THE SCENE started the same way it always did. He couldn't see anything, but he could hear the voices, muted and distorted as if he were underwater.

"Not Harry! Please… have mercy… have mercy… Not Harry! Not Harry! Please – I'll do anything—"

The next voice was high and nasally, pitched with cruel intent. "Stand aside – stand aside, girl—"

He heard a loud thump after that, but everything was silent for the next few moments. Suddenly, he could see something – twin pinpricks of red light boring down upon him. He felt like squirming, but lacked the physical means and reference to do so.

Then he heard the voice call out again. "Avada Kedavra!"

There was a green flash and then nothing.

"Harry… Harry!"

Harry opened his eyes, stifling a yawn. His head was on the counter and his neck felt sore. He wiped off a bit of drool off the corner of his chin and glanced up, embarrassed as he rose and got his bearings. He had just been meaning to lie his head down for a minute or so...

The barkeeper was squinting at him, bald head gleaming in the dingy light.

"Bloody hell, boy, that's the second time that's happened today!"

Harry felt his cheeks flush. "Sorry about that, Tom."

Harry got off the stool and briefly stretched, cracking his neck. He took in the bar. Halloween was always a popular night at the Leaky Cauldron and 2006 was no exception. The pub was close to capacity, buzzing with conversation, and one of the nearby patrons at the counter gave him an amused smile.

"Alright there, Green?"

Harry shrugged. "Just another Halloween, Diggle. You know how it is with me and Halloween."

Odd things happened to Harry on Halloween. Last Halloween, Harry got into a major (and nearly fatal) misunderstanding in Camden involving two bobbies, a senior citizen, and a fire hydrant. It was extremely embarrassing and Harry almost got arrested. The Halloween before that, he was nearly electrocuted by a telephone wire that broke free – it had missed him by inches.

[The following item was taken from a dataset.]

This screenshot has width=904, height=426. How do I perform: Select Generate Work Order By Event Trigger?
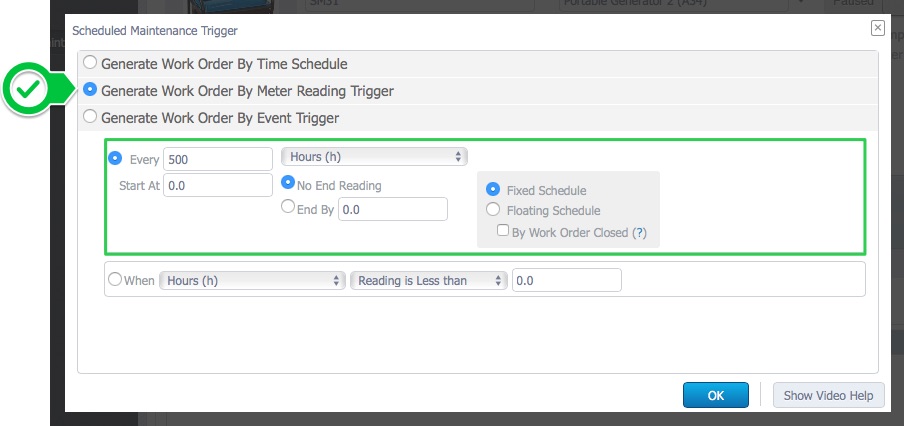point(90,117)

Harry always felt more lethargic on Halloween and every Halloween he dreamed the same... dream? Nightmare? He'd never been able to make heads or tails of it anyway. Lately though, Harry had begun having different dreams. Weird dreams. There was a talking snake, a rat-faced man, tiny, slimy hands, and people in dark robes with skull-shaped masks. Harry always felt small in those dreams and the scar on his forehead would hurt every time he woke up from one of them. He didn't know what to make of those dreams either.

Tom continued to examine Harry. "Perhaps I shouldn't have let you agree to sub in for Seamus's shift tonight."

Harry quickly looked over at the clock in the far corner of the pub. It was a real antique pendulum clock since electronics tended to go haywire in the pub – and around Harry in general for that matter.

He then raised his hands in a placating gesture. "I'm good for it, Tom. My shift ends in another hour anyway."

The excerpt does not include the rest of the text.